Work to complete:
Return every entry exactly as written.

_____

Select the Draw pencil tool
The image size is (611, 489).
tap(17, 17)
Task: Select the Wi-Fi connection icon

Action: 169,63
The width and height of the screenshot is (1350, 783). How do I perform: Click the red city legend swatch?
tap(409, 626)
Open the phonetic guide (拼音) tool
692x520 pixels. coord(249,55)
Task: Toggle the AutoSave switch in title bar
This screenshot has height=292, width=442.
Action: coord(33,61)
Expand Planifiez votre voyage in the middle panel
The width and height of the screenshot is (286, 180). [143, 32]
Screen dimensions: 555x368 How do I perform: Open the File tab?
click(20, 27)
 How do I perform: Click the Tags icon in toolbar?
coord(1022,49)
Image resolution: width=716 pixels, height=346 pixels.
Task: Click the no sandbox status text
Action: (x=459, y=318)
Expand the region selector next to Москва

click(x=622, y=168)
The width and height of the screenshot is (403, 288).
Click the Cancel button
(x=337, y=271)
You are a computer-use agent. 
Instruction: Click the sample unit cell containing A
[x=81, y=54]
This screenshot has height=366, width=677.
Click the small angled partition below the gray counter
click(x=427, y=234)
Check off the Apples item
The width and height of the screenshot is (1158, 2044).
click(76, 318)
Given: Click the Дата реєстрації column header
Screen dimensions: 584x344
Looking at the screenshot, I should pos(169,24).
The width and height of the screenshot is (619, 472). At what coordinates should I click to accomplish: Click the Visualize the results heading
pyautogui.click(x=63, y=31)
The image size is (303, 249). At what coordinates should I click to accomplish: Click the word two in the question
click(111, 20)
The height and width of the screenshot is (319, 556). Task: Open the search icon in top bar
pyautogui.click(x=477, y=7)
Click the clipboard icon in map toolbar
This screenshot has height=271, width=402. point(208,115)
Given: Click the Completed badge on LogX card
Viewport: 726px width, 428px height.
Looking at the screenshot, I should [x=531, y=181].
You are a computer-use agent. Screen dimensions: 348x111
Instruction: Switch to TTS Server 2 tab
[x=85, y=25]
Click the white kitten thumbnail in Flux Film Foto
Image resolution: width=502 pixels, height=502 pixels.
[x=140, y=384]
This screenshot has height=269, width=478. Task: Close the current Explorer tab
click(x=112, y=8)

_____

Result of this exercise:
Select the Draw pencil tool
The image size is (611, 489).
tap(17, 17)
Task: Select the Wi-Fi connection icon

Action: 169,63
The width and height of the screenshot is (1350, 783). How do I perform: Click the red city legend swatch?
tap(409, 626)
Open the phonetic guide (拼音) tool
692x520 pixels. coord(249,55)
Task: Toggle the AutoSave switch in title bar
This screenshot has height=292, width=442.
Action: coord(33,61)
Expand Planifiez votre voyage in the middle panel
The width and height of the screenshot is (286, 180). [143, 32]
Screen dimensions: 555x368 How do I perform: Open the File tab?
click(20, 27)
 How do I perform: Click the Tags icon in toolbar?
coord(1022,49)
Image resolution: width=716 pixels, height=346 pixels.
Task: Click the no sandbox status text
Action: (x=459, y=318)
Expand the region selector next to Москва

click(x=622, y=168)
The width and height of the screenshot is (403, 288).
Click the Cancel button
(x=337, y=271)
You are a computer-use agent. 
Instruction: Click the sample unit cell containing A
[x=81, y=54]
This screenshot has height=366, width=677.
Click the small angled partition below the gray counter
click(x=427, y=234)
Check off the Apples item
The width and height of the screenshot is (1158, 2044).
click(76, 318)
Given: Click the Дата реєстрації column header
Screen dimensions: 584x344
Looking at the screenshot, I should pos(169,24).
The width and height of the screenshot is (619, 472). At what coordinates should I click to accomplish: Click the Visualize the results heading
pyautogui.click(x=63, y=31)
The image size is (303, 249). At what coordinates should I click to accomplish: Click the word two in the question
click(111, 20)
The height and width of the screenshot is (319, 556). Task: Open the search icon in top bar
pyautogui.click(x=477, y=7)
Click the clipboard icon in map toolbar
This screenshot has height=271, width=402. point(208,115)
Given: Click the Completed badge on LogX card
Viewport: 726px width, 428px height.
Looking at the screenshot, I should [x=531, y=181].
You are a computer-use agent. Screen dimensions: 348x111
Instruction: Switch to TTS Server 2 tab
[x=85, y=25]
Click the white kitten thumbnail in Flux Film Foto
Image resolution: width=502 pixels, height=502 pixels.
[x=140, y=384]
This screenshot has height=269, width=478. Task: Close the current Explorer tab
click(x=112, y=8)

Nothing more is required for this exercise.